Dass sich die Frage hier überhaupt stellt, liegt natürlich daran, dass ich eine Bleibe gefunden habe. (Natürlich nicht über Inserate und Immobilienportale, sondern über jemanden, der jemanden kennt, der jemanden kennt.) Die Wohnung ist nicht ganz zentral, aber sie hat ein paar wesentliche Vorzüge. Der wichtigste Vorzug: Ich kann sie haben! Denn die Suche nach einer Wohnung über die ‚regulären Kanäle‘ blieb bis zuletzt eine Katastrophe.

Symbolbild: jenawohnen und Innungs-Schlachthaus in einem Gebäude.
Symbolbild: jenawohnen im Innungs-Schlachthaus.

Weitere Vorzüge: Das Ganze ist möbliert, mit Internet und allen Energie-, Heiz- und Nebenkosten für 350 Euro im Monat. (Vielleicht steuere ich solidarisch wegen der steigenden Energiepreise noch ein bisschen mehr zu.) Außerdem sind die Vermietenden ausgesprochen sympathisch, flexibel und dialogbereit.

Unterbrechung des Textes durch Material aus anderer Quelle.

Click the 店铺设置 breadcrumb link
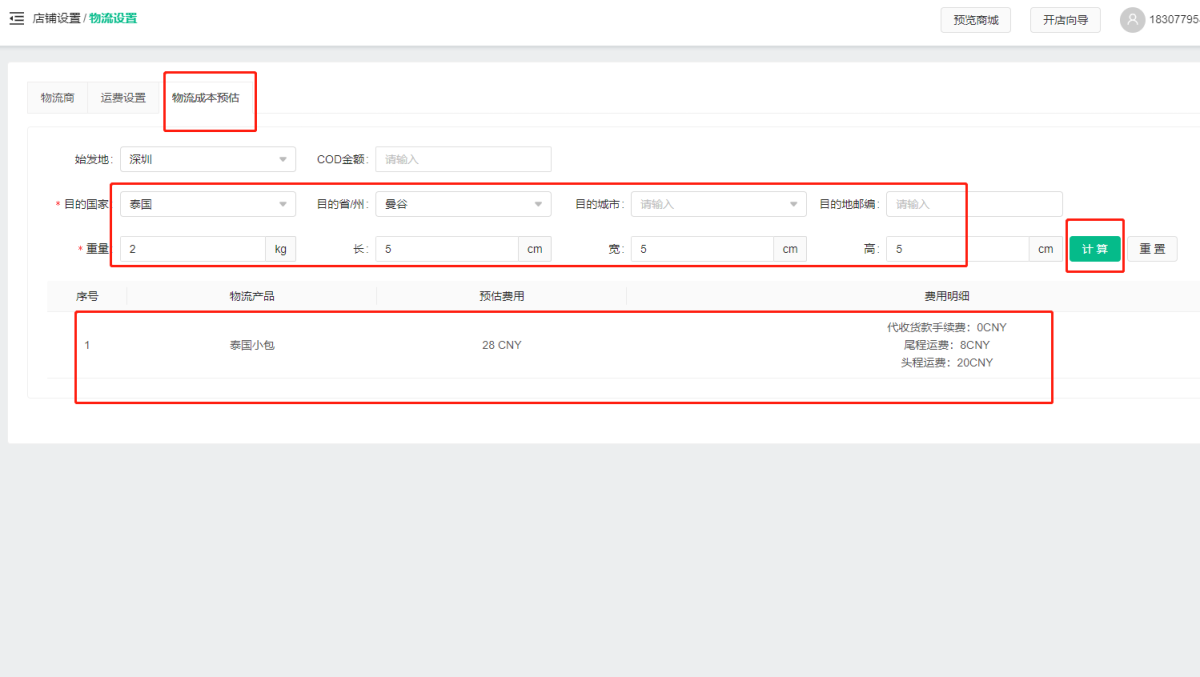 click(x=56, y=18)
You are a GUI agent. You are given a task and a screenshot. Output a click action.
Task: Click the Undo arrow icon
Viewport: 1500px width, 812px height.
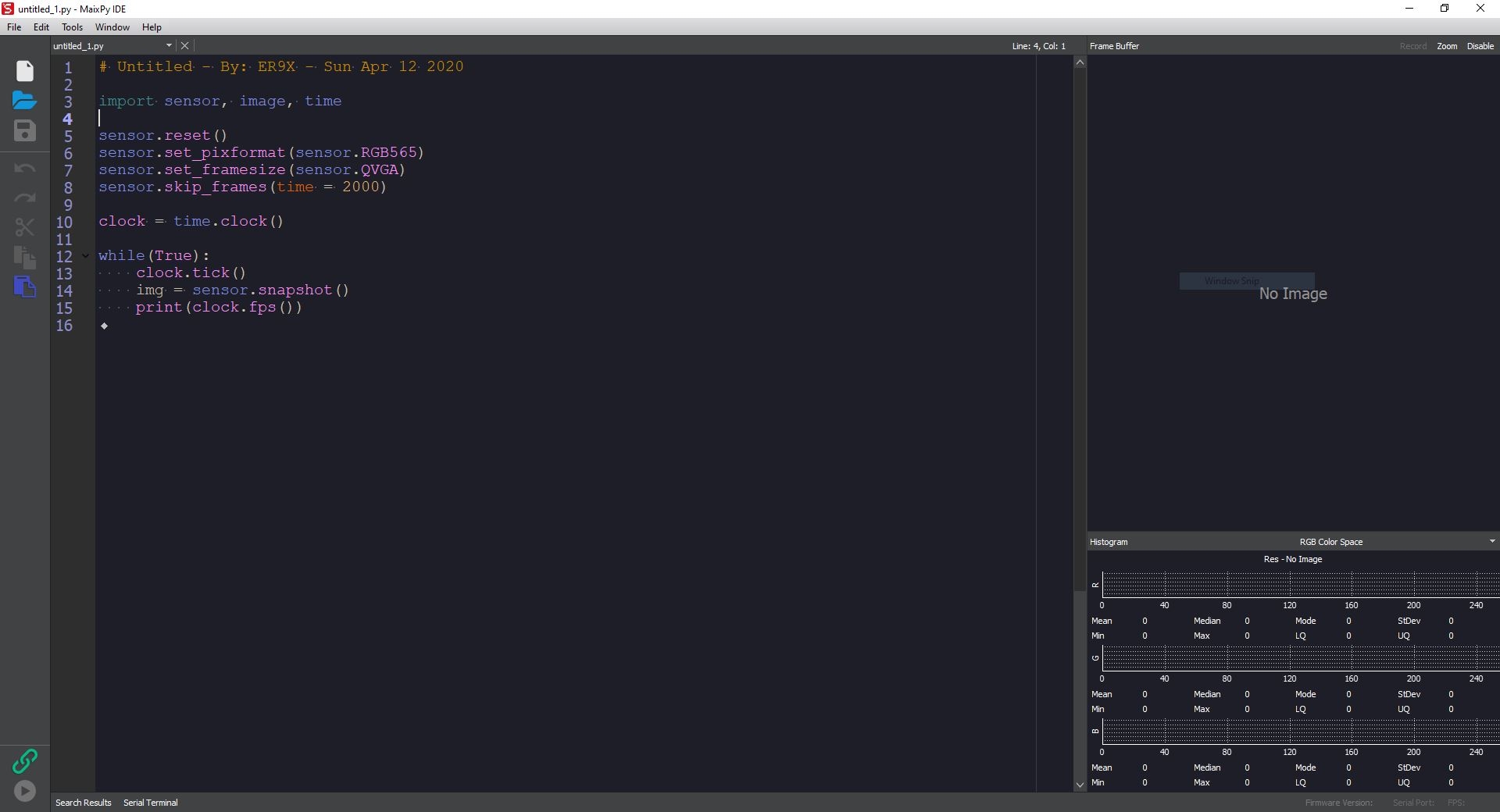25,169
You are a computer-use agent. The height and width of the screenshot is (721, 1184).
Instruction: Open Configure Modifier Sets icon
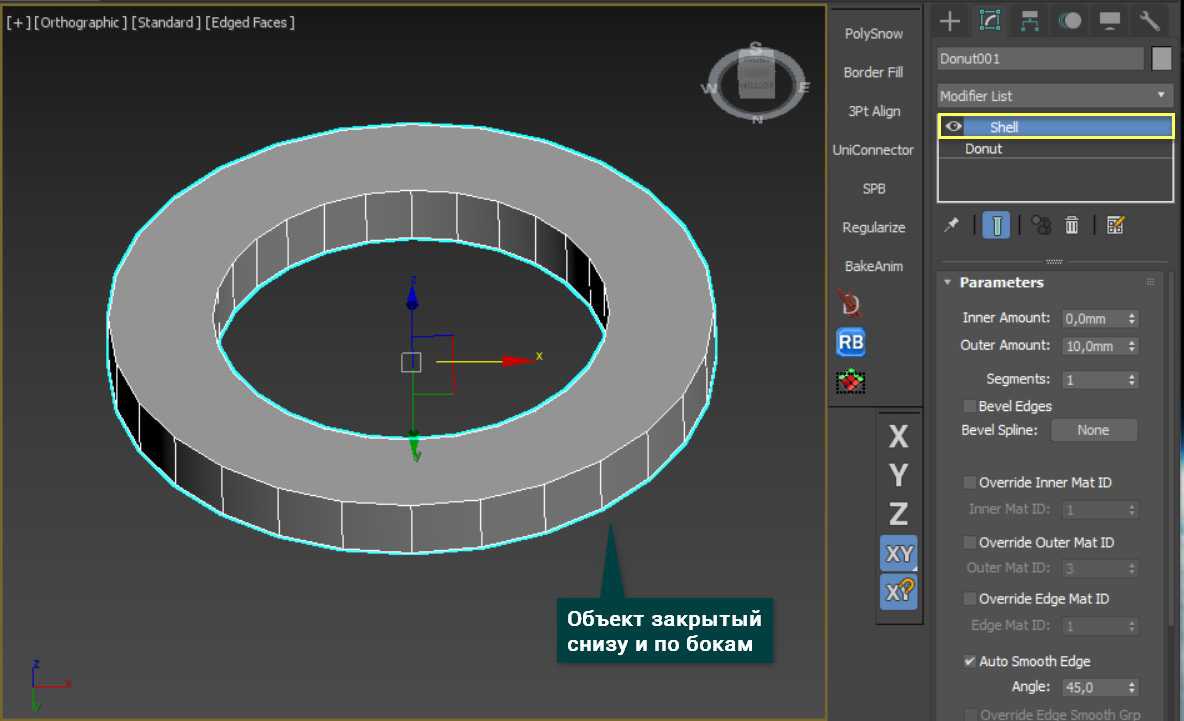tap(1116, 225)
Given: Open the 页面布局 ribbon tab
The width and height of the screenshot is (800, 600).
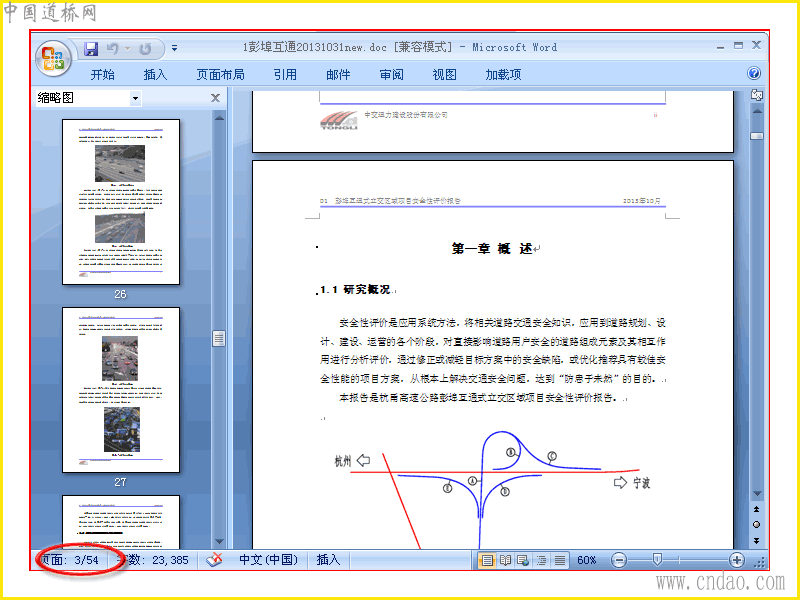Looking at the screenshot, I should pyautogui.click(x=220, y=74).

Ein Punkt für Jena – und eine genommene Hürde!

Zug und Pendelei

Der gewichtigste Nachteil, der an Jena bleibt: die Pendelei. Allerdings war unsere Fahrt nach Jena und zurück deutlich angenehmer als im Juni. Vermutlich lag es damals am Beginn der Pfingstferien und vor allem am 9-Euro-Ticket.

Strukturelle Probleme

Allerdings finde ich, man macht es sich etwas leicht, wenn man wie eine Schaffnerin auf der Hinfahrt einfach auf besagtes Ticket schimpft und froh ist, dass es weg ist. Gäbe es einen politischen Willen, den öffentlichen Personenverkehr als Alternative zum Individualverkehr zu etablieren, müsste man natürlich ein bisschen mehr machen, als nur die Ticketpreise zu senken. Man müsste zum Beispiel Takte erhöhen und Züge verlängern (was natürlich wieder zu anderen logistischen, ökonomischen und politischen Problemen führt, klar).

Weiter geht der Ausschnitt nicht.